This report seeks to answer the following question:
Does the data set provide evidence that men are charged significantly more for health insurance than women?
We will be using a data set called insurance obtained
from [https://www.kaggle.com/datasets/mirichoi0218/insurance].
This data set includes some of the basic health and demographic
information as well as the charges they face for health insurance for a
total of 1,338 individuals. There are 7 variables for each individual;
these include age, sex, and bmi
(some of the basic information provided to your doctor),
children (if the individual has children and how many, if
any), smoker (does the individual smoke),
region (where the individual lives in the country), and
charges (how much the individual pays for their health
insurance) The full data set can be viewed below:
datatable(insurance, options = list(scrollx = TRUE))
Throughout, we will need the functionality of the tidyverse package, mainly to create visualizations. As well as the DT package to help display our data table.
library(tidyverse)
library(DT)
As we begin to gather information to answer our question we can start with the basics. The most basic piece of data we can look at is the average insurance charges both male and female face.
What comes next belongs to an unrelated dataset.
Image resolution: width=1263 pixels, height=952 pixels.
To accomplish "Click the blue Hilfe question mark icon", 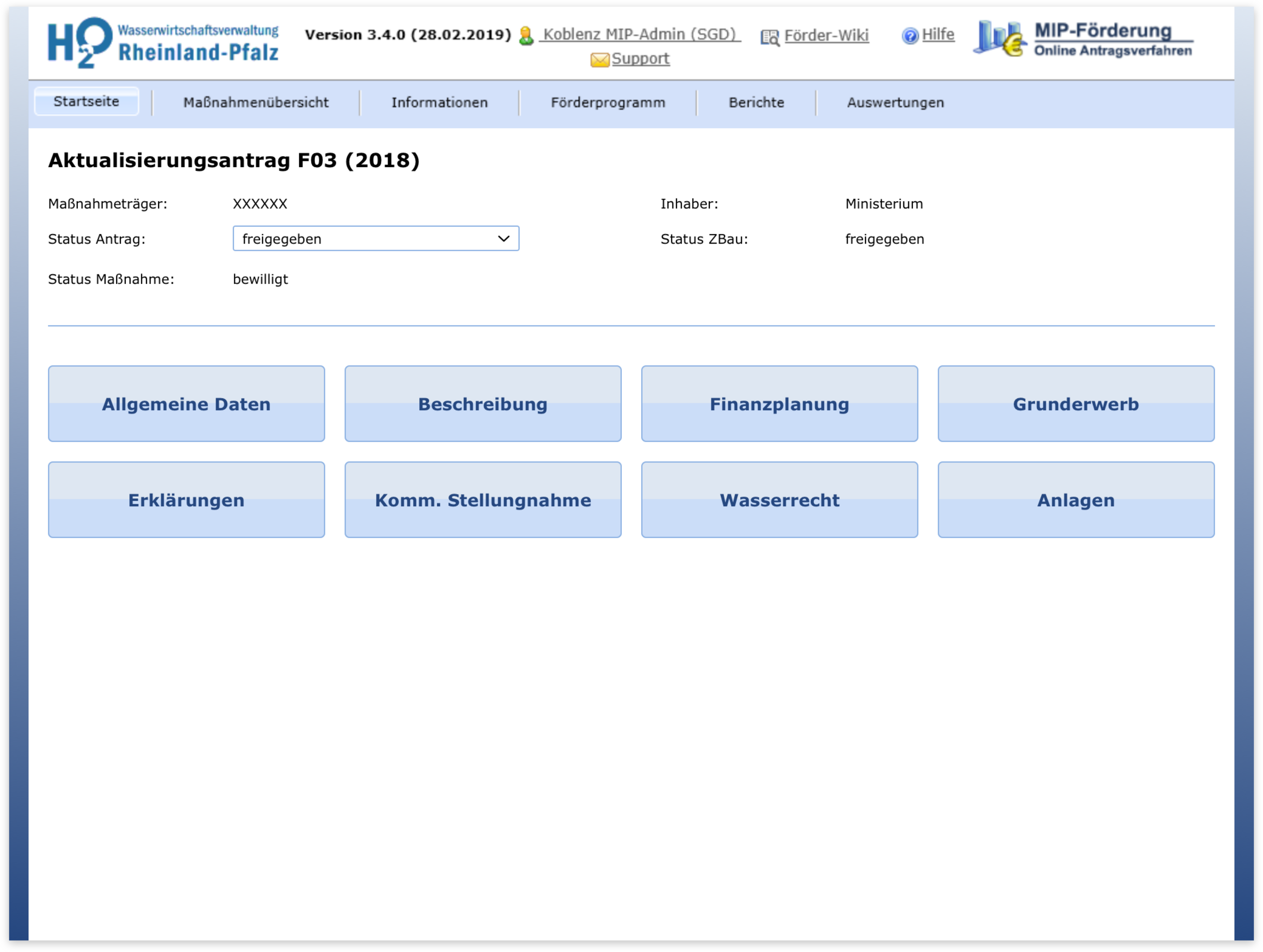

This will allow us to get a baseline for which sex generally has a higher insurance cost. To do this we must look at the data set in two separate groups: one that focuses on the females and another that focuses on the males. Thankfully, instead of having to filter the data into two different data tables we can look at the summary of a model that focuses on charges and how they relate to the sex of the individual. The summary would look something like this:
insurance_model <- lm(charges ~ sex, data = insurance)
summary(insurance_model)
##
## Call:
## lm(formula = charges ~ sex, data = insurance)
##
## Residuals:
## Min 1Q Median 3Q Max
## -12835 -8435 -3980 3476 51201
##
## Coefficients:
## Estimate Std. Error t value Pr(>|t|)
## (Intercept) 12569.6 470.1 26.740 <2e-16 ***
## sexmale 1387.2 661.3 2.098 0.0361 *
## ---
## Signif. codes: 0 '***' 0.001 '**' 0.01 '*' 0.05 '.' 0.1 ' ' 1
##
## Residual standard error: 12090 on 1336 degrees of freedom
## Multiple R-squared: 0.003282, Adjusted R-squared: 0.002536
## F-statistic: 4.4 on 1 and 1336 DF, p-value: 0.03613
While this summary contains a lot of information we will begin by focusing on the “Estimate Std.” which will provide us with the information needed to find the average charges for each sex. To start with the female we will look at the “(Intercept)” which tells us the average insurance charges females face is around 12,569.60 dollars. Next we will look at the “sexmale” which gives us a total of 1,387.20 dollars. To find the average insurance charges for the males we must add their total to the females since the model tells us men pay, on average, 1378 dollars more than women. Therefore, we will get a result of 13,956.80 dollars in insurance charges for the males.
Next, we must consider if the difference between the two averages is significant or not. We can do this by looking at the p-value. Here we can see that our p-value is 0.036 which is below the 0.05 cutoff point we will use as our threshold. This allows us to conclude that the difference is statistically significant. Therefore, we can say that we have significant evidence that men are charged more for health insurance than women.
From here it would be easy to say that men have higher insurance charges than women when we look at the average, but there is more that can impact the resulting charges. These results don’t take into account the other influencing variables that are included in the data set also known as our confounding variables. Additionally, when we look at our adjusted R-squared value we can see that it would give us an estimated percentage of 0.25% which doesn’t give us enough confidence to say that there is a strong correlation between gender and charges.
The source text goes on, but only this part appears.